Some review reading touched me deeply recently. The Vedic tradition, from which yoga has arisen includes not just formal spiritual teachings but it offers a whole range of guidance for how we live in general. Browsing the other day I came across, 'The four goals of Life'. I found it really interesting that spirituality is just one of these four goals and that all of them are mentioned, I presume is because all of them are important as part of human birth.


Artha, Dharma, Kama and Moksha.


Artha is wealth. So it's a goal of life that we strive to obtain adequate wealth to support ourselves, meet our needs and also to contribute to society. I recall receiving advice in my early days of being in India that it was important that I could support myself and not press already stretched services to provide for me. As a member of the ashram I would not have been challenged to stay without payment to pursue spiritual practice; but being offered only the opportunity to pay a donation, put the responsibility back on me to and opportunity to look at myself honestly in my relationship with wealth and contribution.

If we have the means it's usual in India that people contribute to those that are less fortunate. In India there is a lot of focus on giving to those in need – whether it's giving support to ashrams that provide medical care, schooling or vocational training; or giving alms to a beggar in the street, without making any judgment. The ashram in India provides schooling for local village children, most of whom would otherwise would be illiterate. This has been maintained for 12 years now with the donations given by local devotees and the many westerner, mainly in Europe when Swamiji teaches yearly.
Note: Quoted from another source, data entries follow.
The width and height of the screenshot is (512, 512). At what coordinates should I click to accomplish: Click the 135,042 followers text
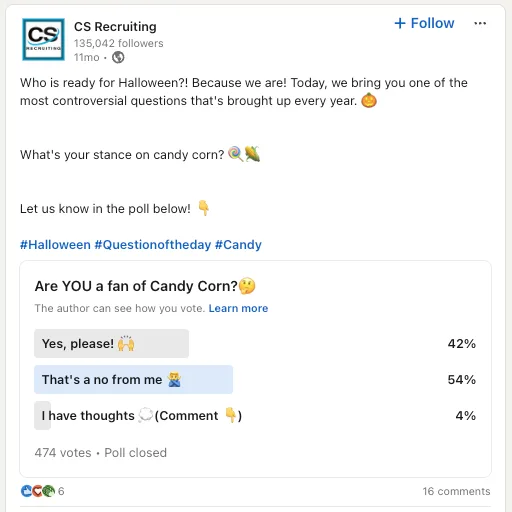(x=118, y=43)
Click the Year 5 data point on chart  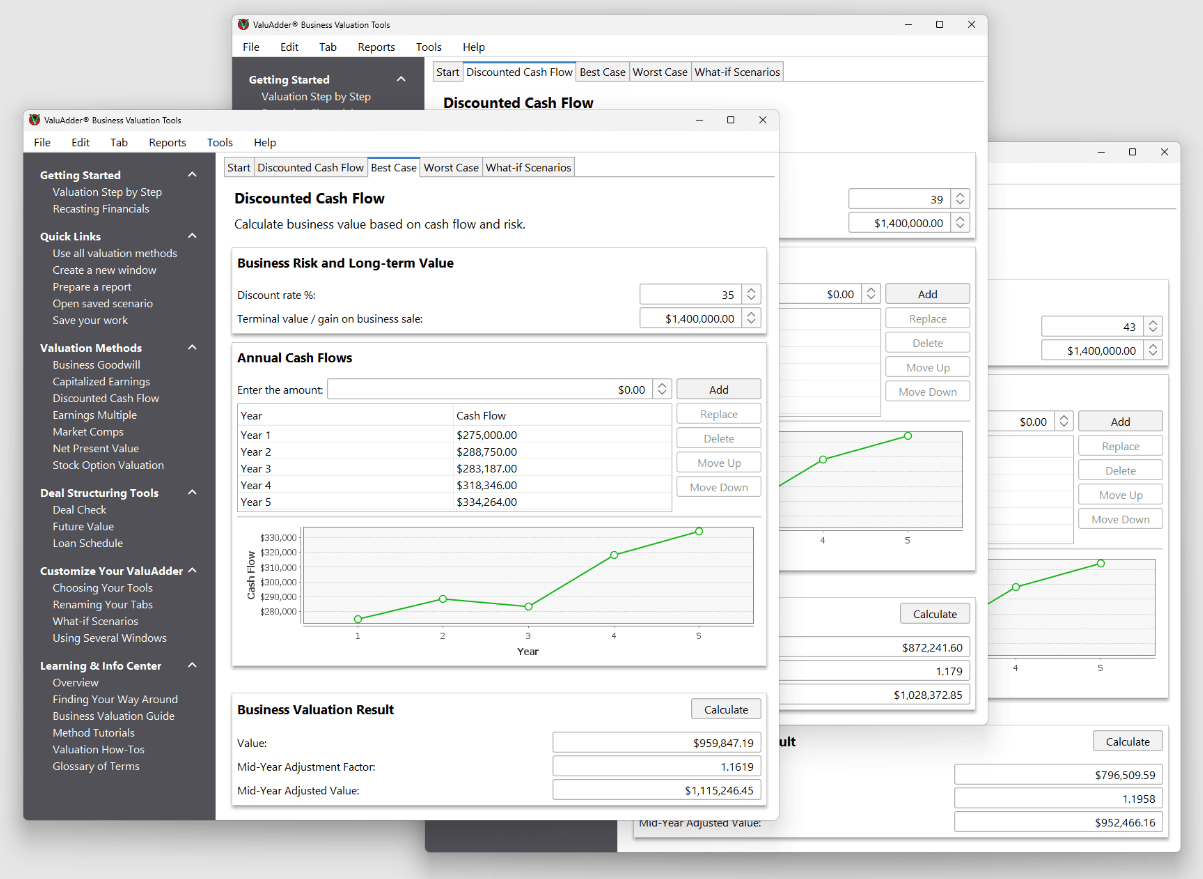pyautogui.click(x=699, y=532)
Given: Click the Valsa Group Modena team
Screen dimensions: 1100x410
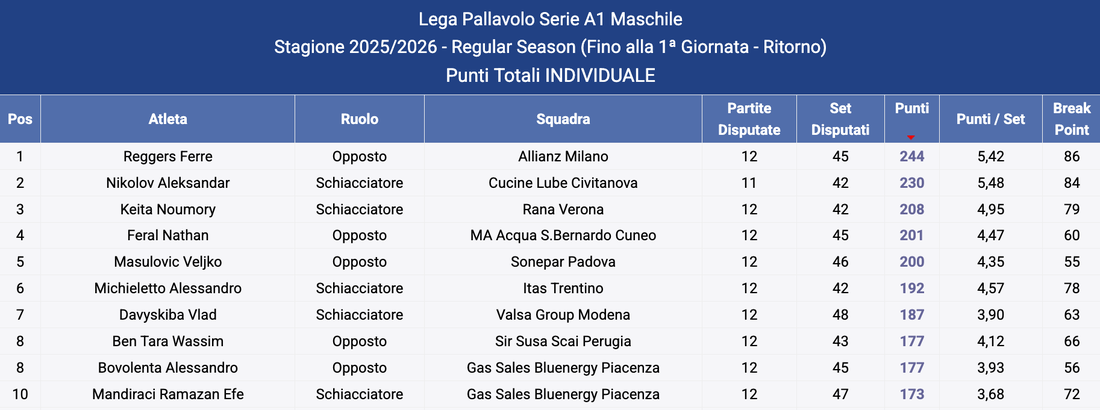Looking at the screenshot, I should (563, 316).
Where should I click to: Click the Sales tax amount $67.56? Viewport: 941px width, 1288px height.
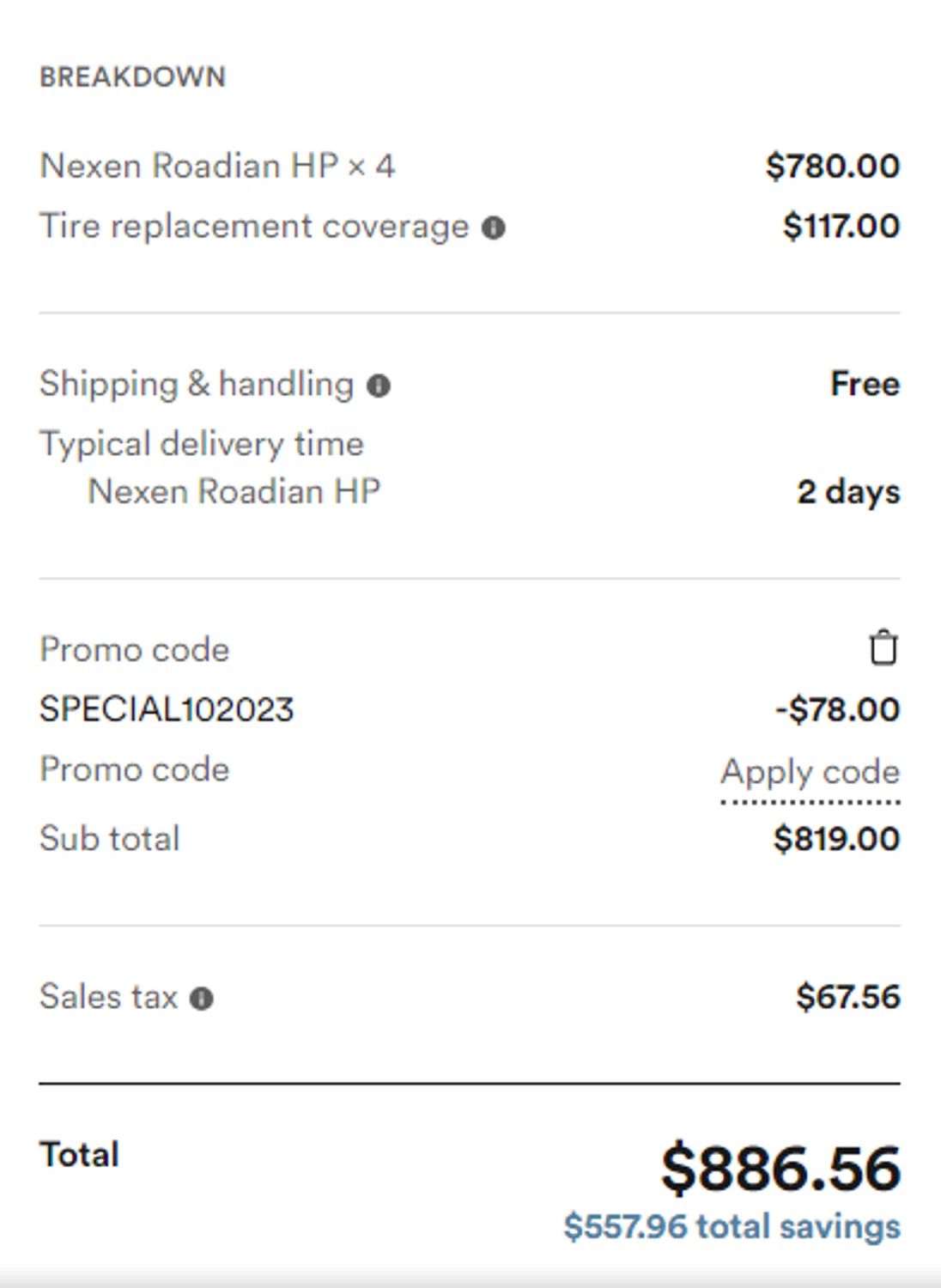click(x=847, y=997)
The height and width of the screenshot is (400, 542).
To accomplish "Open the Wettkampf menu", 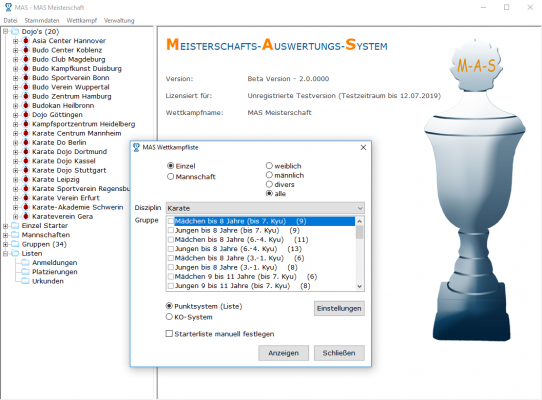I will (82, 20).
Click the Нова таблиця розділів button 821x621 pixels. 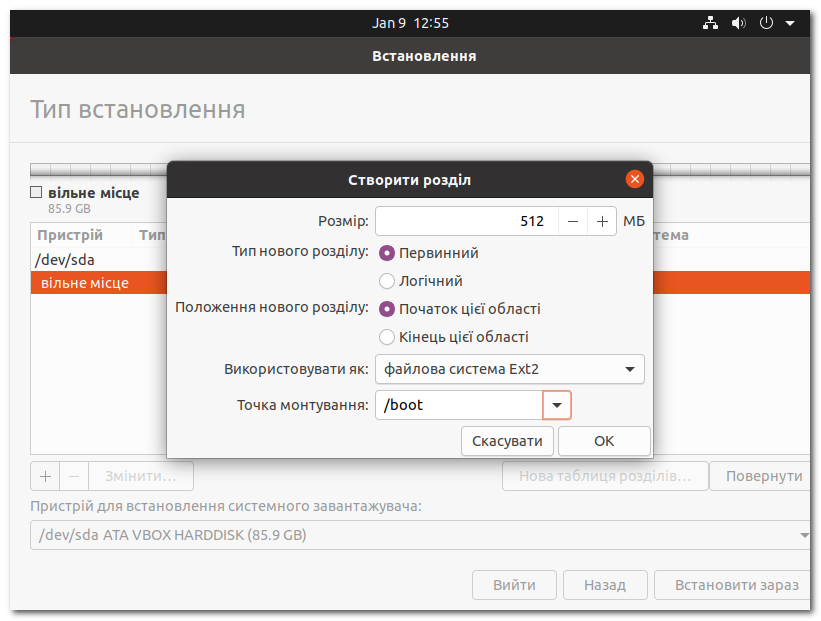[x=605, y=476]

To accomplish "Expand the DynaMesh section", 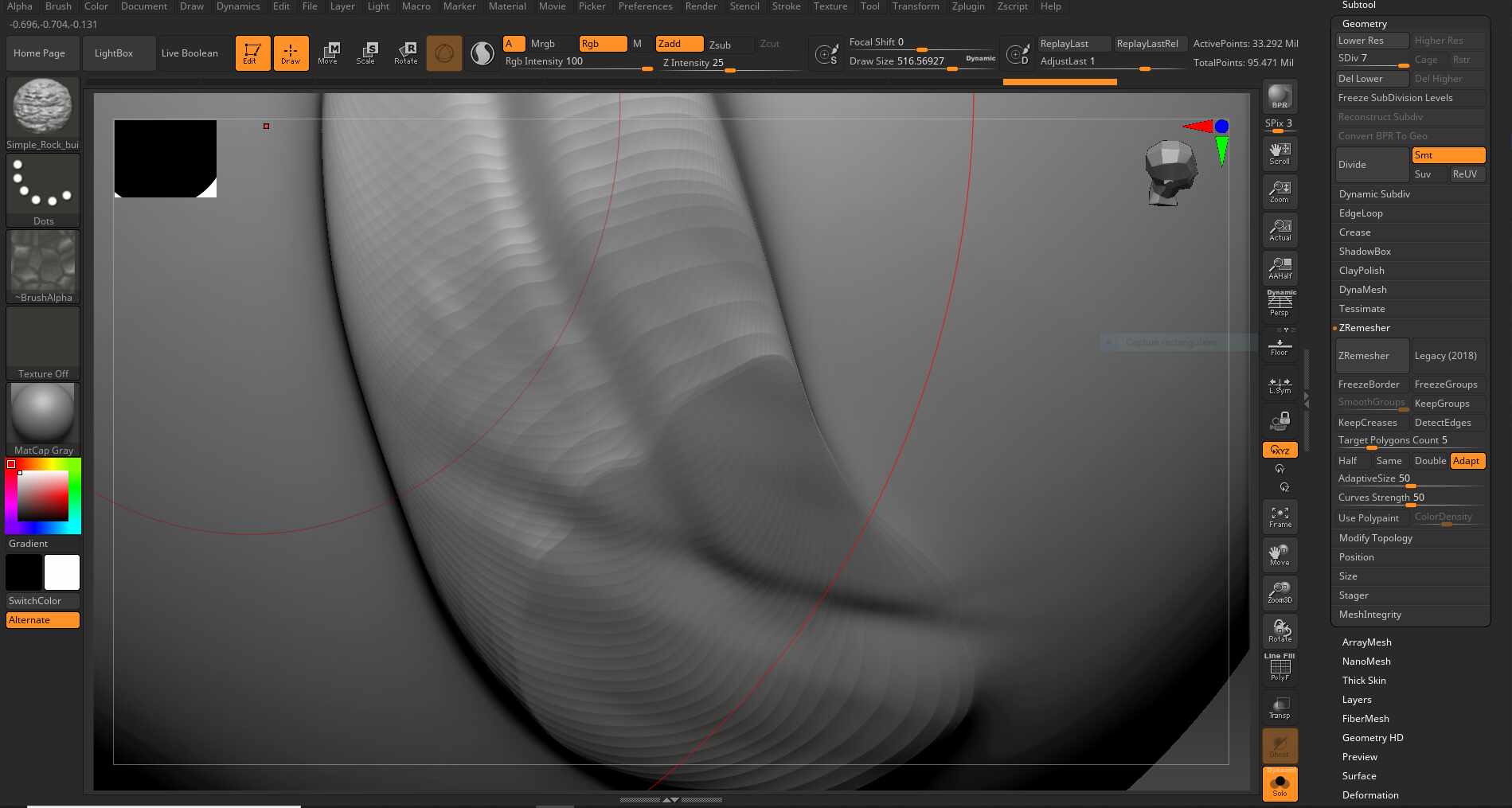I will (1362, 290).
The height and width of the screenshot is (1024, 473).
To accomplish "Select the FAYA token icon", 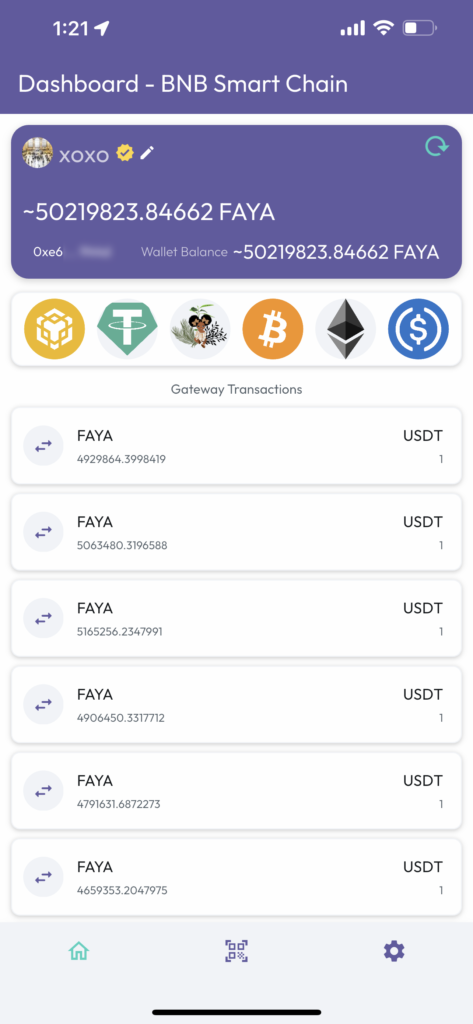I will (x=200, y=329).
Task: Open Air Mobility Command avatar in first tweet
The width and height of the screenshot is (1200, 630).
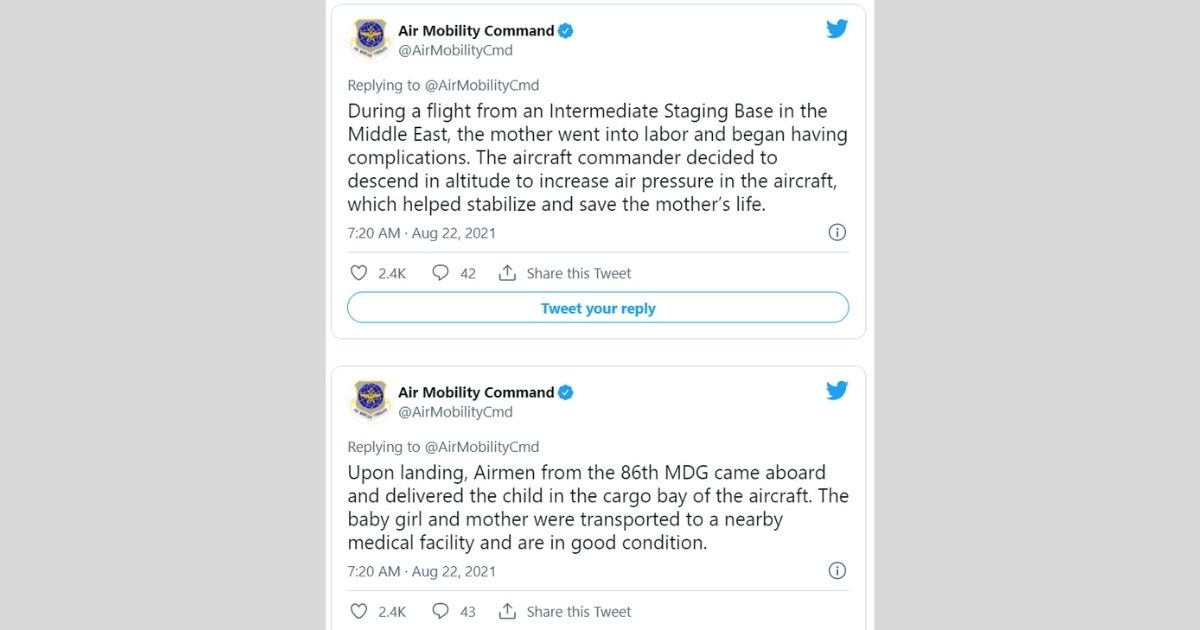Action: tap(370, 40)
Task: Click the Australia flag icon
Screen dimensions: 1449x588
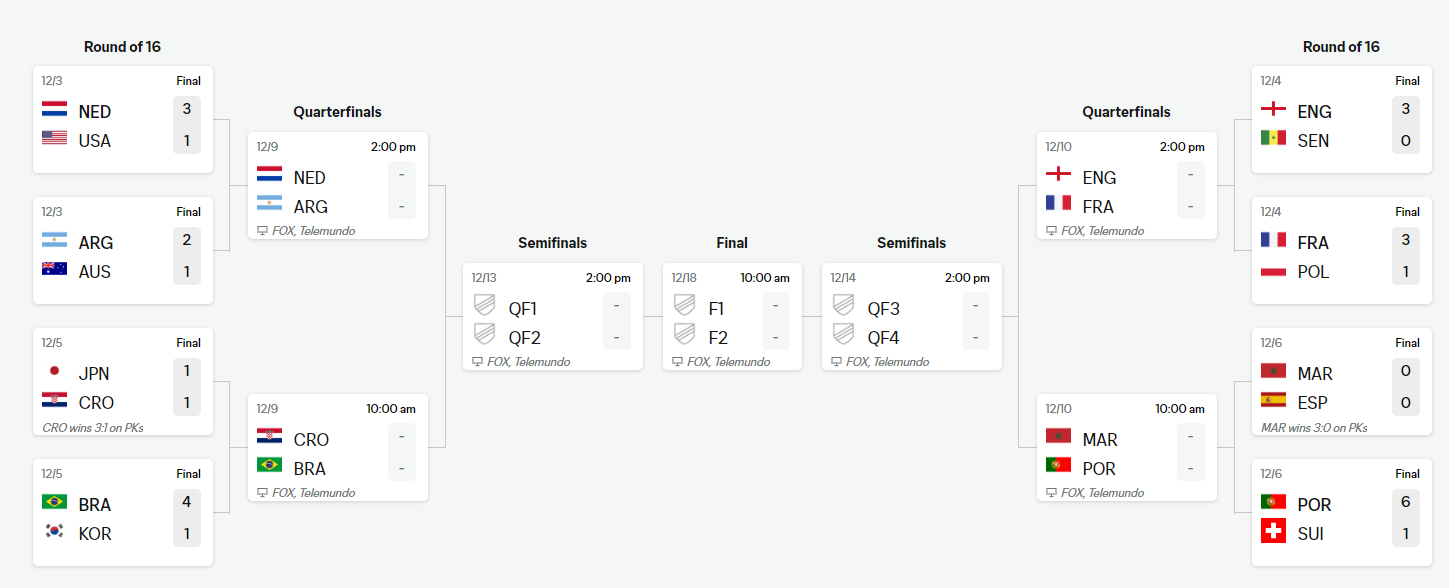Action: click(x=54, y=271)
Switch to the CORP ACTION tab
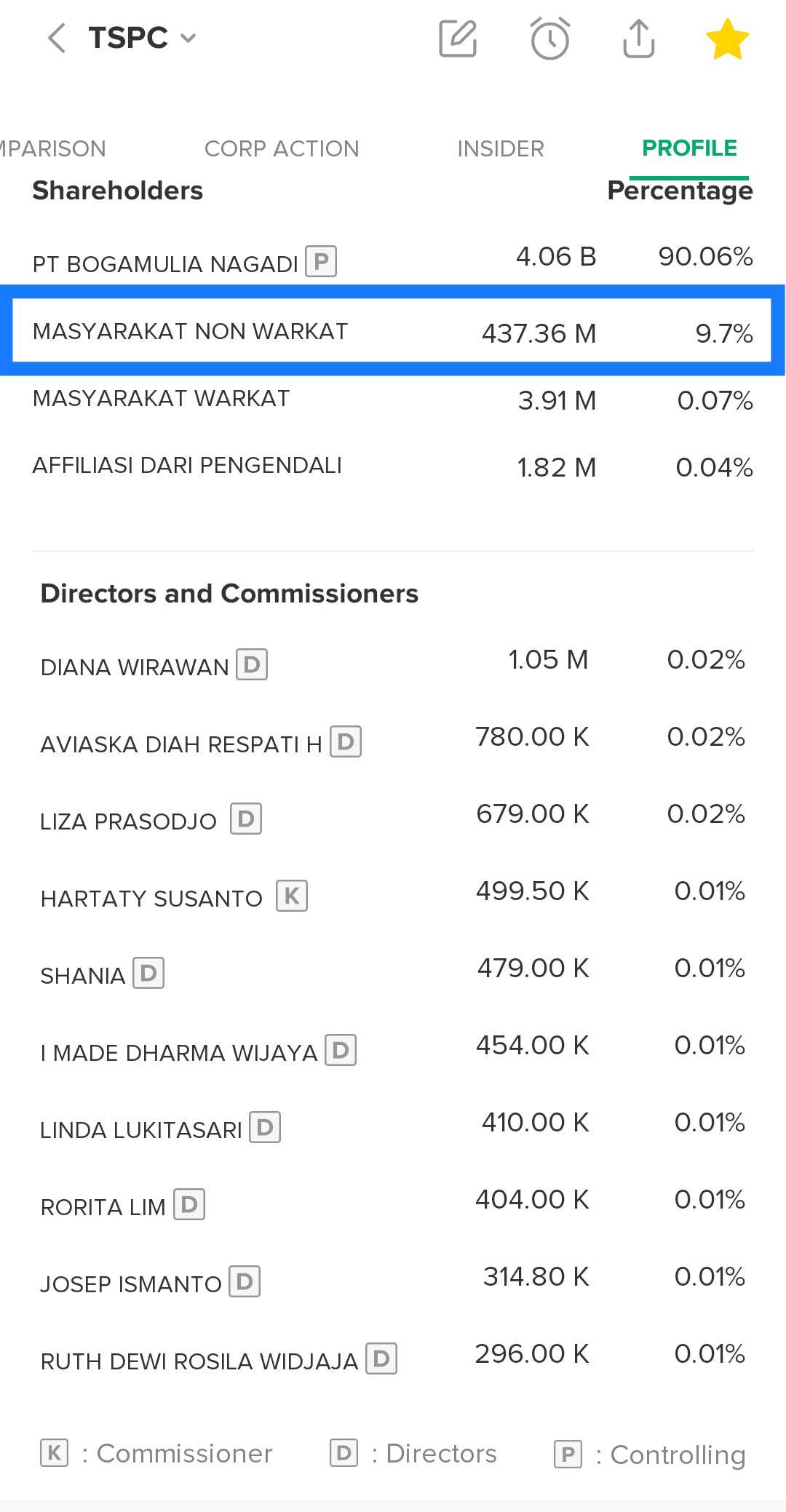The image size is (786, 1512). (x=282, y=148)
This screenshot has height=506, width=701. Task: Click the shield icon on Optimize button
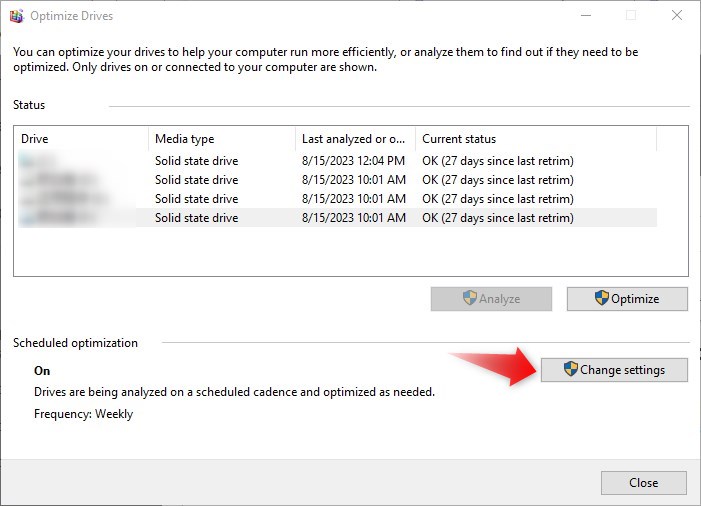click(x=601, y=299)
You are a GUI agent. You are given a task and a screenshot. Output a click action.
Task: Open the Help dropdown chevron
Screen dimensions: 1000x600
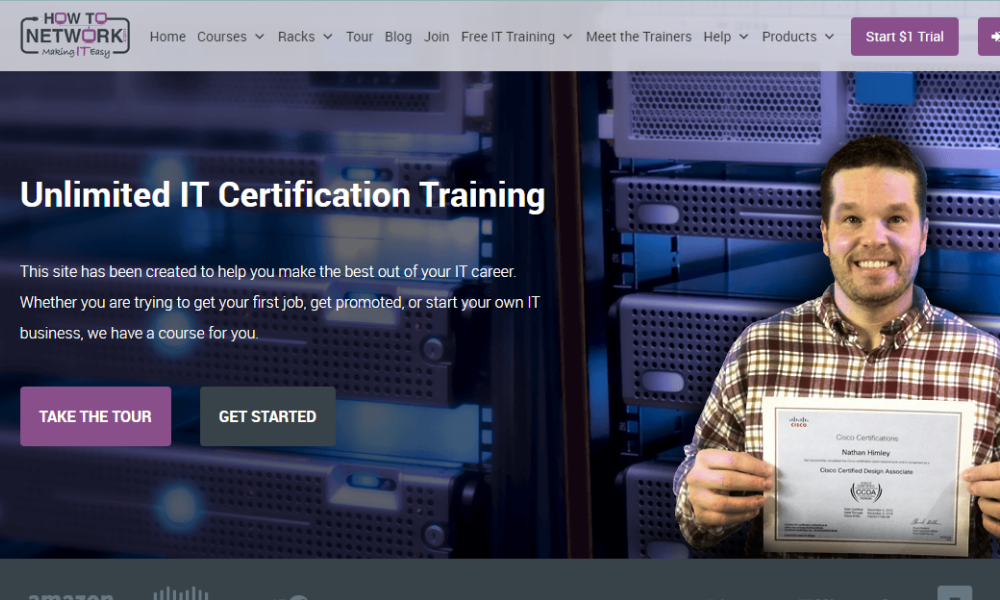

Dharma is our life's duty or purpose. According to the Veda's we all have things to achieve in our life. Maybe big things, small things... parenting roles, partnering roles, vocational roles and other roles in our social context. And we don't usually have to look to far to find out what these are, as we are probably already doing them. Our mind might struggle and question, but usually we're exactly where we are meant to be. If we can relax into these roles and fulfill them to the best of our ability this is what is required to meet this goal. Sometimes this ain't easy and we want to run away, but we do it anyway. If we tune into our intuition we will usually know whether we are moving in line with our Dharma or whether we are going against it. Even though it's sometimes hard, eventually things fall into place when we moving in the line of our Dharma and things seem to get be complicated if we are going against it.


Kama is pleasure. So it's ok to have pleasure – rock on! Kama is not Dharma, but it's Ok. We are allowed to be fortunate, to have fruitful opportunities, enjoyable friends, sexy, loving partners and happy families and to generally have a good life. Appreciate good food, beautiful surroundings, relaxing moments with friends, lovers and family, enjoy your job and your holidays. Here we are encouraged to enjoy what we have, without guilt. Seeking personal pleasure isn't the sole motivator of our life (it's balanced with our other goals), but we don't have to feel bad to be so fortunate as many of us are. We don't have to turn everything into a struggle. Don't take one moment for granted. We could live for another 50 years or we could die tomorrow. Enjoy the beauty of this precious gift of human birth!!!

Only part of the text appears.